これによってより組織や社員のバックグラウンドを理解した上で、Outlook、Teams、SharePoint、OneDriveなどを知識として参照し、ClaudeAIの力を借りて適切な回答ができるようになったM365Copilotを導入することになったのでした。

そうすると、いまのスケジュールや会議室等の設備利用をデスクネッツ上で行っていると不便なことが出てきます。

具体的には、Copilotで「課内ミーティングをやるので、来週、1時間ほど皆が集まれる日程を押さえて」といった指示をしても、Copilotがスケジュールを把握できない当然ながら、それに伴う会議室の手配もできない。といったあたりですね。

さらに、デスクネッツではスケジュールの公開先を限定することはできるものの、その他のユーザーからは鍵マークのついた予定となってしまって、個人的にはなんか嫌でした。

ということで、M365連携を行い、かつカレンダー同期はデスクネッツ→Outlookの一方向とすることで、全体の流れは今まで通り。だけどOutlookを見れば本社の細かいスケジュールは支店から認知されなくなる(逆も然り)。という運用が可能になるわけですね。

上司とも相談した上で、M365連携を進めてみることになりましたが、ベンダーさんが最近そっけなくなってきた。ということで自分たちで作業を進めることになったのでした。

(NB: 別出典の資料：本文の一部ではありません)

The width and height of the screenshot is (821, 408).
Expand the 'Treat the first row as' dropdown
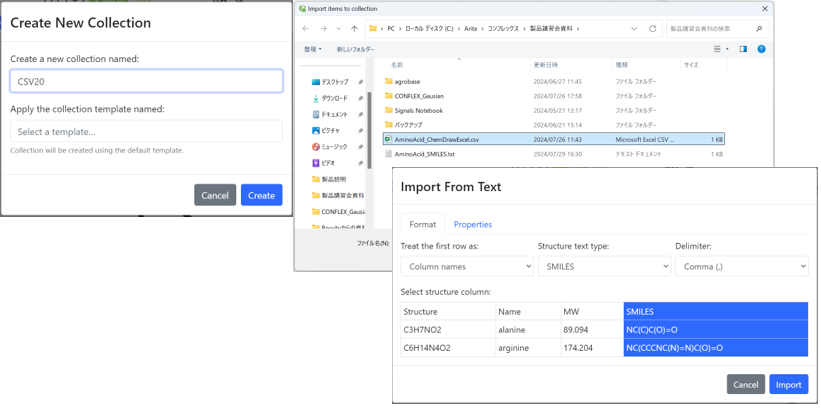point(467,267)
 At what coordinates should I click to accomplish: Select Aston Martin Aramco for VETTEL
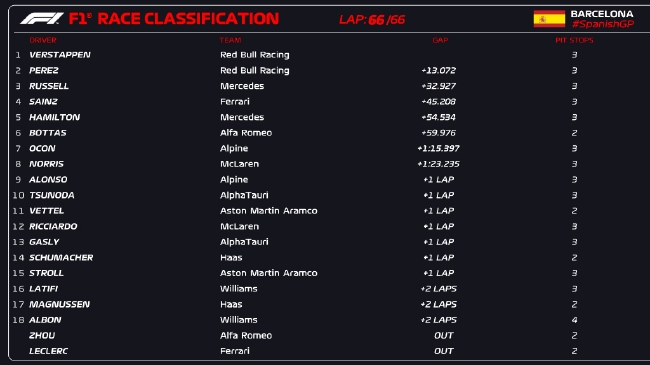(269, 211)
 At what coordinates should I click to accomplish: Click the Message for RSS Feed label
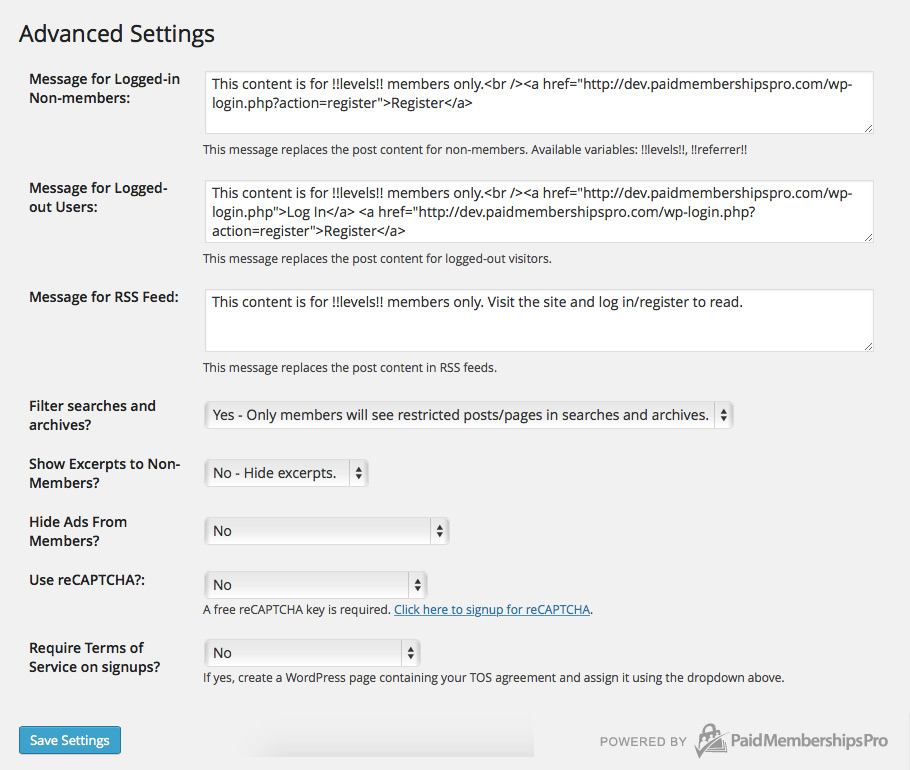pos(104,298)
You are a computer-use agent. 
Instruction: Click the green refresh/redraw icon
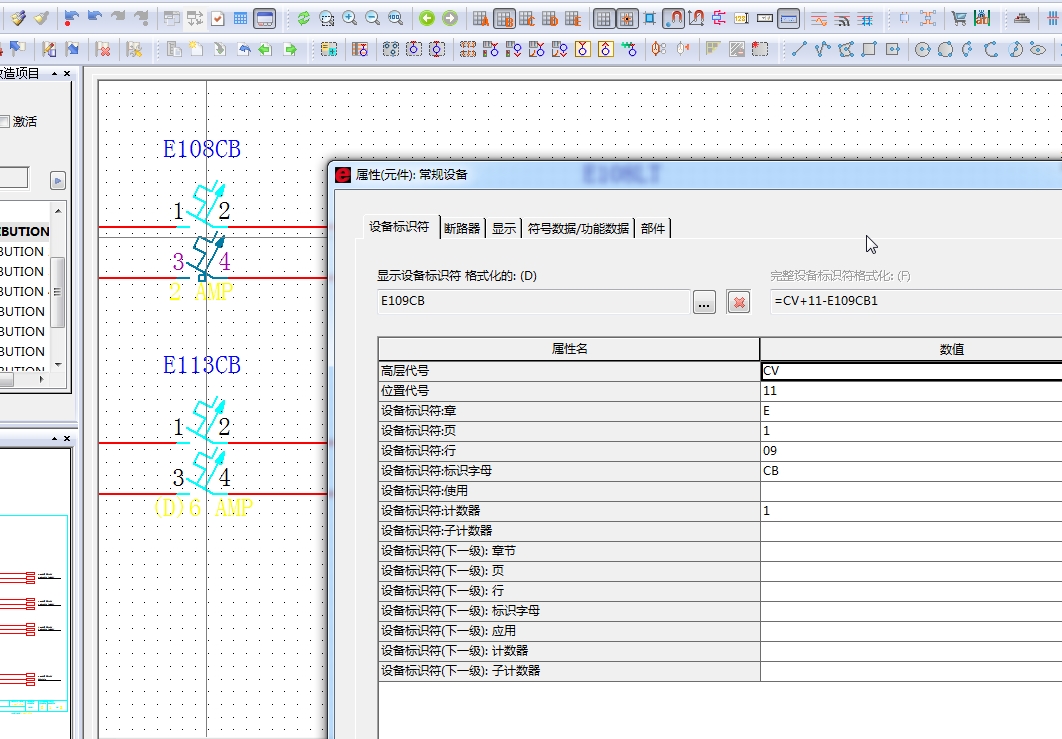tap(304, 18)
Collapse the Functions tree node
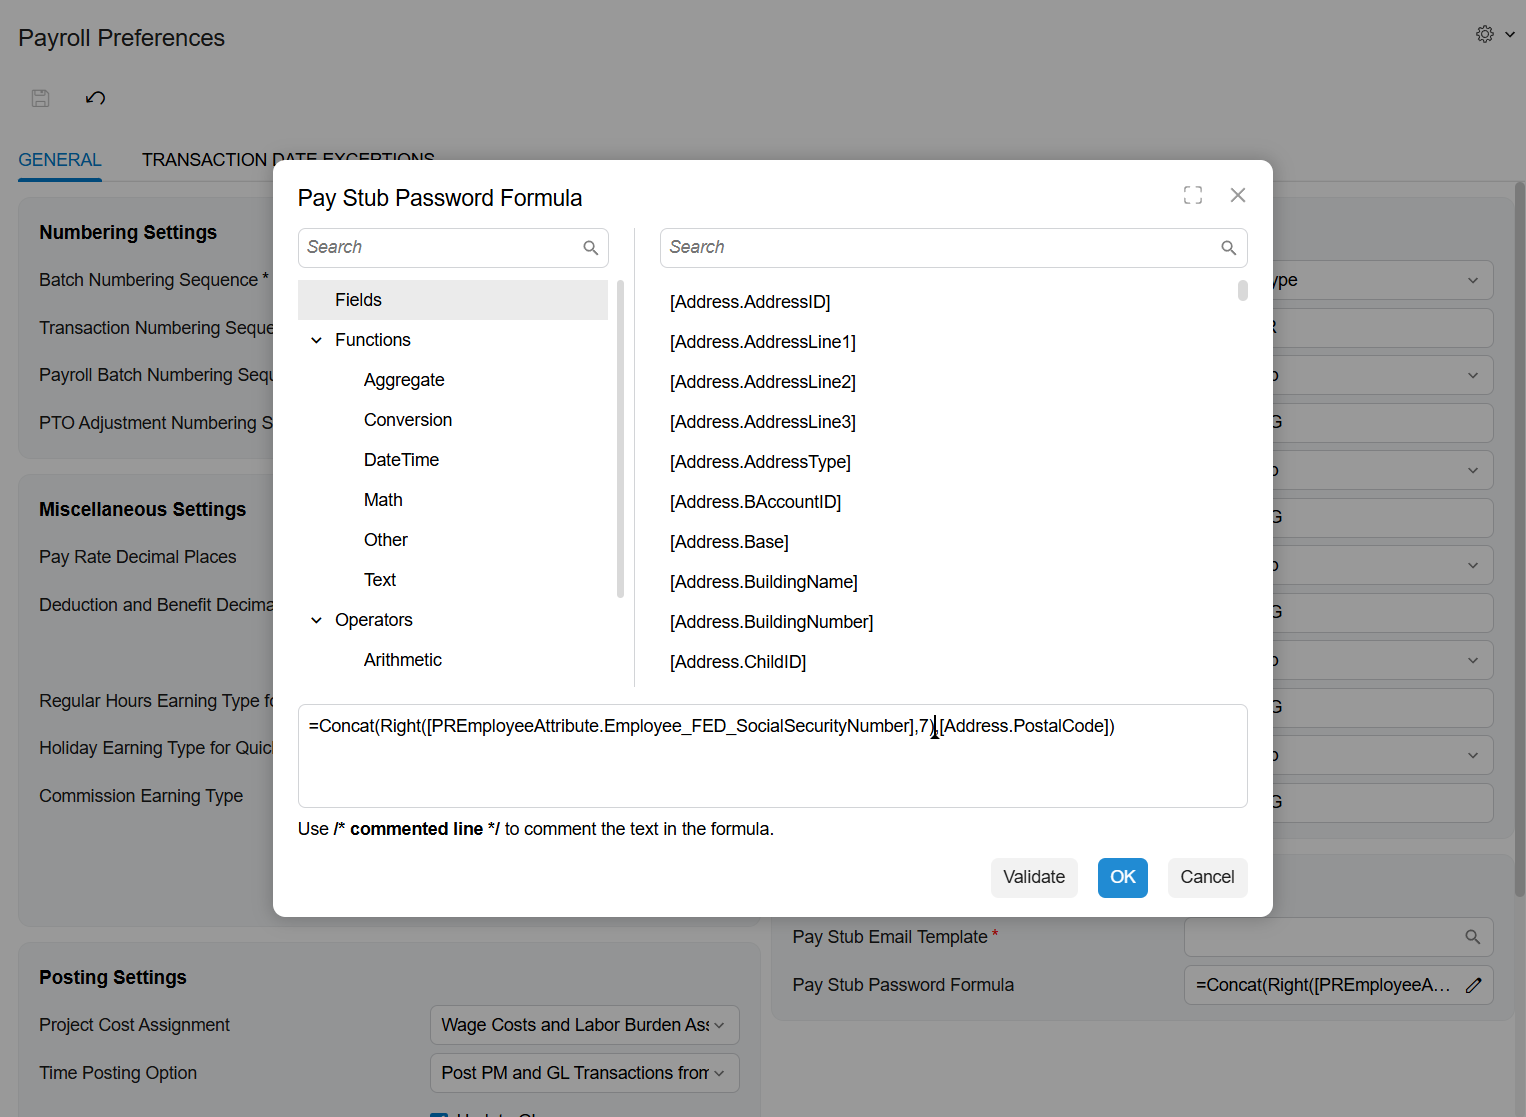Viewport: 1526px width, 1117px height. click(316, 340)
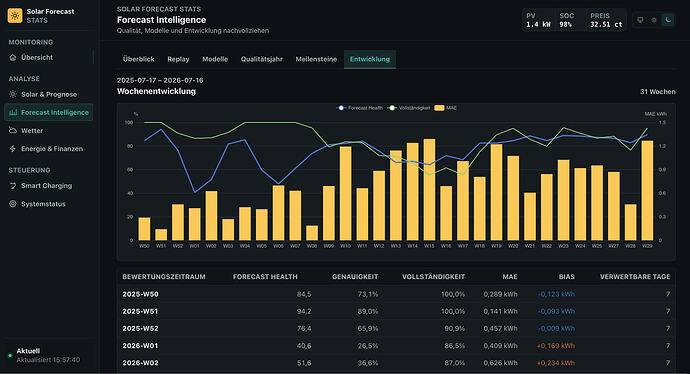This screenshot has width=690, height=374.
Task: Select dark mode moon icon
Action: pyautogui.click(x=668, y=20)
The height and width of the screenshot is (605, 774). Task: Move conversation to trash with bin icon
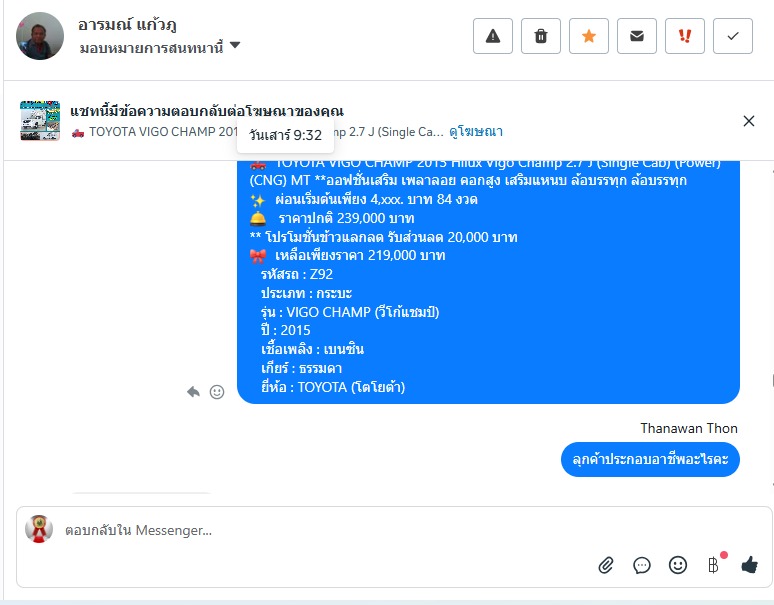[x=541, y=36]
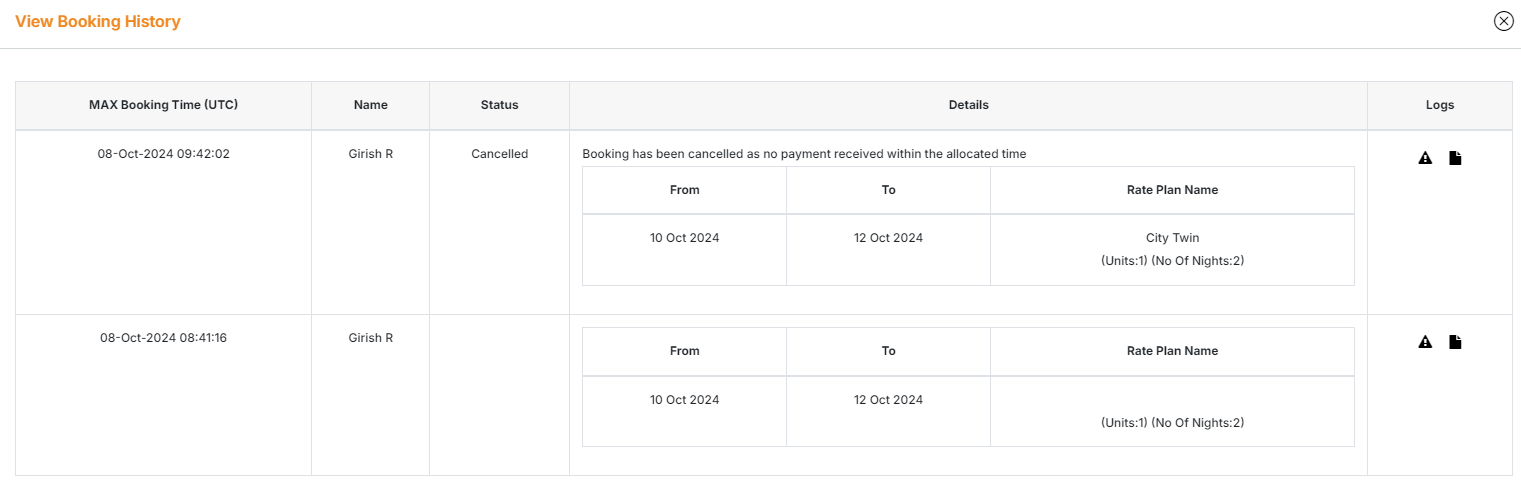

作業手順とつまづいたところ、気を付けておくべきところ

ようやく今回の記事タイトル本題に入るわけですが、いまはデスクネッツ社のほうから詳細な作業手順が公開されているので、基本は下記の「M365連携を使用する手順」に記載されている通り(さらに詳細は同ページ内の「Microsoft365連携セットアップガイド」に記載)。

基本的にはここに記載されている通りで設定できたのですが、つまずいたポイントを残しておきます。

連携すると全ユーザーに「M365でログインボタン」が表示される

M365連携を設定後、連携設定画面内の「ユーザー情報連携設定」から各ユーザーのUPN(Microsoft 365でユーザーを識別するために使用する識別子)とメールアドレスをM365のユーザーに紐づいた内容を設定して、はじめて同ユーザーはM365IDでシングルサイオンできるようになる。のですが、、、

このUPN等を設定していなくてもログイン画面に「Office365でログイン」というボタンが表示されてしまうのです。さらに悪いことに、UPNを設定されていない者がこのボタンを押すとエラー画面が出てしまうのです。

なので、設定する際は夜間や休日に行うほうがよさそうです。

スケジュールの時間が近づくとアラームが鳴ってしまう

デスクネッツでは、会議等のスケジュールを登録しても何も通知は飛びませんが、これがOutlookと連携すると開始◯分前に通知が鳴って、何も知らないユーザーはちょっと驚くことに。

これは、デスクネッツからOutlookに同期する際にリマインダー情報も含めてデータが飛ぶ仕様になっているためでした。

デスクネッツの以前のバージョンでは一括でリマインダー設定ができたようなのですが、現行のクラウドバージョンでは一括設定がなく、面倒ですがさきほどのユーザー情報連携設定画面で、一人一人の設定で「既定のリマインダー」を変更する必要があります。

もちろん、Outlook側で「通知」を出さない設定にもできますが、どこで設定させるかは会社ごとに検討が必要ですね。

デスクネッツの予定で「登録先」として他のユーザーを追加するとメールで参加依頼が飛ぶ

デスクネッツでは、予定を登録するときに「参加者」も設定することが可能です。これが、Outlookに転送されると「自動的に参加者に対しメールが送られ、『イベントの参加確認』がされる」という仕様になっています。

これは設定で無くすことができないため、あらかじめ皆に対して連絡しておかないとちょっと驚くことに。

そして、我が社での参加/不参加はなぜか英語で書かれているので、何も知らないとちょっと海外からの迷惑メール的にも見えてしまいます(笑)

また、届いた参加確認に対し回答を行わないと、その時間帯に「何らかの予定」があるだけという中途半端な状態になってしまいます。

まとめ

もろもろと今までにない挙動が自動的に発生してしまうため、設定するにはなるべく社員の皆さんが不在の時間帯に行い、かつ「イベントの出欠確認メール」が届くことだけは事前にアナウンスしておいた方が良さそうです。

続いては、Outlookカレンダーにおける組織内の共有ですが、これは組織によってやり方が変わってくるので各自要検討が必要ですね。